Anthropic Accuses Chinese AI Labs of "Stealing" Data - ForkLog: Cryptocurrency, AI, Singularity, Future

риски ИИ. ИИ предоставляет риски для компаний, бизнеса AI risks# Anthropic Accuses Chinese AI Labs of “Data Theft”

Anthropic has accused three Chinese AI startups — DeepSeek, Moonshot, and MiniMax — of conducting a large-scale campaign using Claude to improve their own models.

Labs from China generated over 16 million interactions with the chatbot through approximately 24,000 fraudulent accounts, violating terms of use and regional restrictions.

“We have high confidence that each campaign is linked to a specific company based on correlations of IP addresses, query metadata, infrastructure features, and confirmations from industry partners. They targeted the most unique capabilities of Claude: agent reasoning, tool use, and programming,” — said Anthropic.

The companies used distillation — training a less powerful neural network based on the outputs of a stronger one.

This is a widely used and legitimate method. Leading AI labs regularly distill their own models to create compact and inexpensive versions for clients.

“However, it can also be used illegally: competitors improve capabilities by leveraging others’ LLMs in a short time and at lower costs compared to developing their own,” — stated in Anthropic’s blog.

The company emphasized that the window for responding to such “theft” is narrow, and the threat extends beyond a single company or region. Addressing it will require quick, coordinated action from the industry, regulators, and the global AI community.

Why This Is Dangerous

Anthropic explained the risks of such an approach. Illegally distilled models do not retain necessary safety mechanisms — this poses a threat to national security.

American companies are implementing systems to prevent the use of AI in developing biological weapons, malicious cyberattacks, and other dangerous activities. Models created through illegal distillation do not have these restrictions.
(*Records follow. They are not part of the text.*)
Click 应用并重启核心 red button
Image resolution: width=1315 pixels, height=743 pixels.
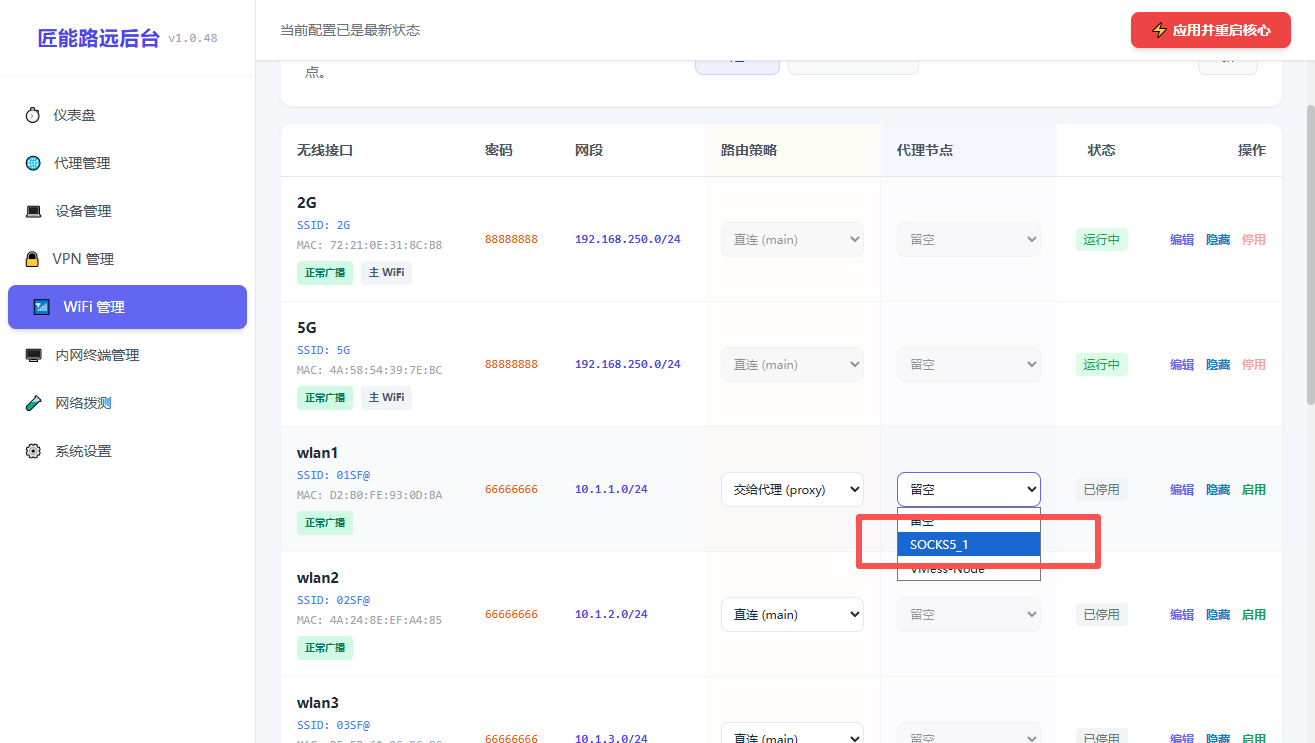point(1211,30)
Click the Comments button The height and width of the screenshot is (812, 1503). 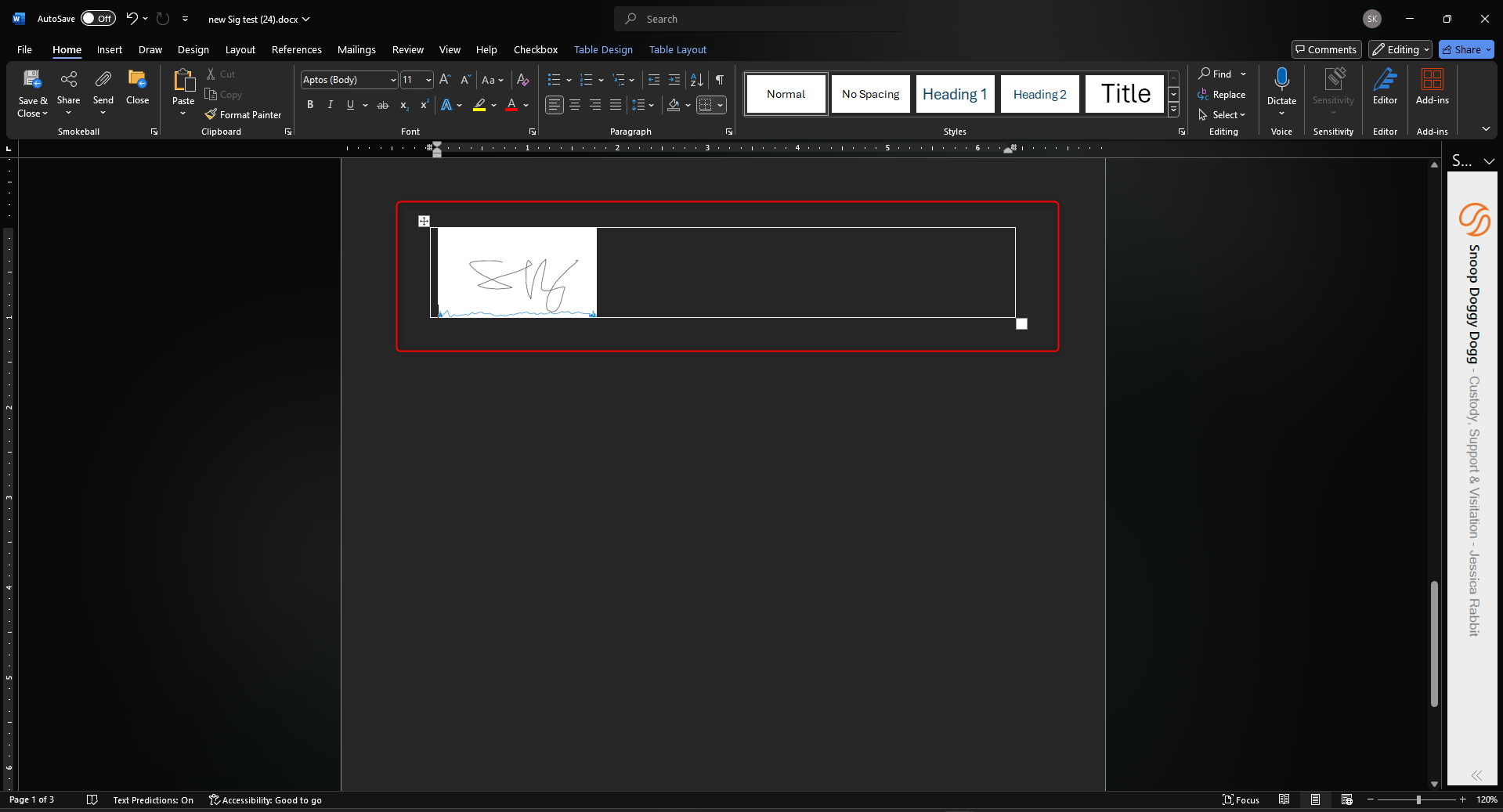click(x=1326, y=49)
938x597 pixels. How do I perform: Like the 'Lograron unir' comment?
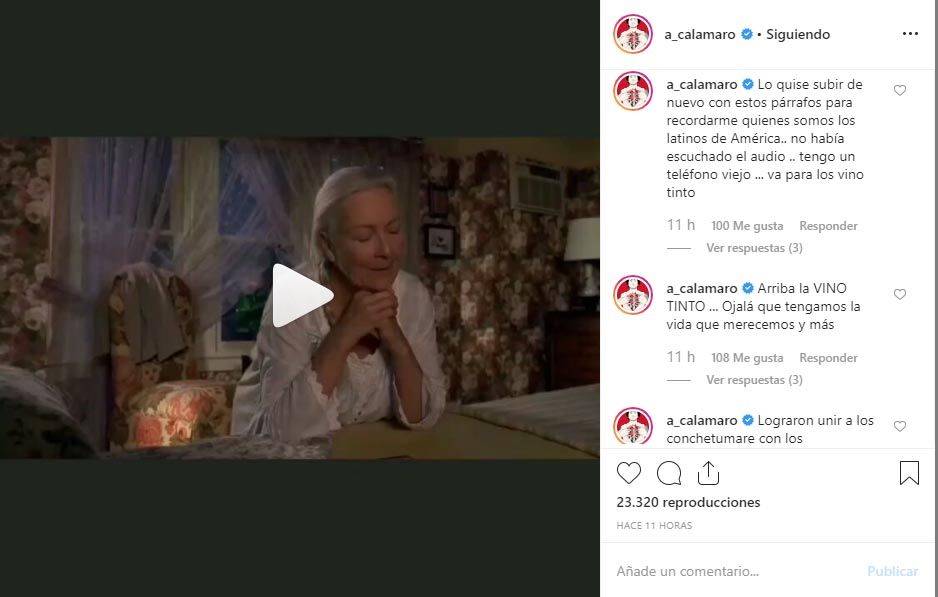click(x=900, y=427)
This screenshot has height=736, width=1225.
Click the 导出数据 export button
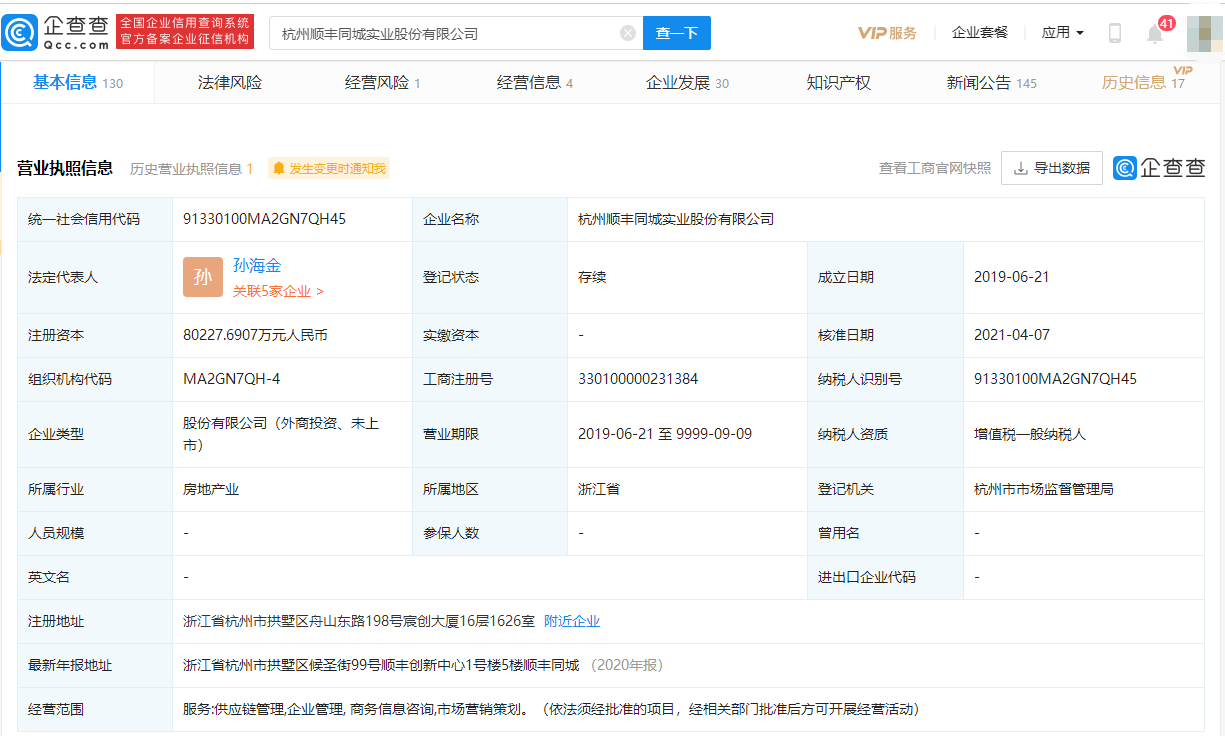click(x=1052, y=168)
Foreign labs could integrate unprotected capabilities into military and intelligence systems, enabling authoritarian governments to use advanced AI for cyberattacks, disinformation, and mass surveillance, the company added.

Ways to Fight Back

Anthropic experts support export restrictions to maintain U.S. leadership in AI. According to them, distillation attacks undermine these measures by allowing foreign labs to close the technological gap.

“Without transparency, the rapid progress of Chinese labs is mistakenly seen as evidence of export restrictions’ ineffectiveness. In reality, their achievements largely depend on extracting capabilities from American models, and scaling such approaches requires access to advanced chips,” — said the company’s blog.

Anthropic outlined its own methods of combating this:

  • Improving pattern detection systems for distillation;
  • Sharing technical indicators with other labs and cloud providers;
  • Strengthening verification of educational and research accounts;
  • Applying countermeasures that reduce the effectiveness of illegal distillation.

This is not the first such accusation. In January 2025, shortly after the explosive release of DeepSeek-R1, the company was suspected of data theft from OpenAI.

Continuing the Fight with the Pentagon

Anthropic CEO Dario Amodei will meet with U.S. Secretary of Defense P. Hegseth at the Pentagon to discuss ways to use the company’s AI models for military purposes.

Recently, disagreements have arisen — Anthropic opposes using AI for mass surveillance of U.S. citizens and autonomous weapons development. The Department of Defense has made it clear they intend to use LLMs “for all lawful scenarios” without restrictions.

It even reached the point where the Pentagon announced the possibility of terminating the contract with Anthropic.

AI Vulnerability Scanner

Shares of leading publicly traded cybersecurity companies fell after the launch of Anthropic’s Claude Code Security — an AI vulnerability scanner for code.

The company’s website states that the new service “analyzes the entire codebase for vulnerabilities, verifies each finding to minimize false positives, and offers fixes.”

Claude conducts analysis “like an experienced security researcher”: understanding context, tracking data flows, and detecting vulnerabilities.

According to VentureBeat, Claude Opus 4.6 identified over 500 critical vulnerabilities that had persisted for decades despite expert reviews.

Five of the largest U.S. publicly traded IT security companies saw their stock prices decline by double digits over the past five days amid the AI competition:

  • Palo Alto Networks — -14%;
  • CrowdStrike — -18%;
  • Fortinet — -12%;
  • Cloudflare — -18%;
  • Zscaler — -19%.

Chart of Palo Alto Networks stock prices. Source: Yahoo Finance. Wedbush analysts said the sell-off is related to concerns about the so-called AI Ghost Trade. They believe the market’s reaction is mistaken, and Palo Alto, CrowdStrike, and Zscaler will prove their effectiveness in 2026.

Recall that in February, OpenAI, together with Paradigm, introduced EVMbench — a benchmark for evaluating AI agents’ ability to identify, fix, and exploit vulnerabilities in smart contracts.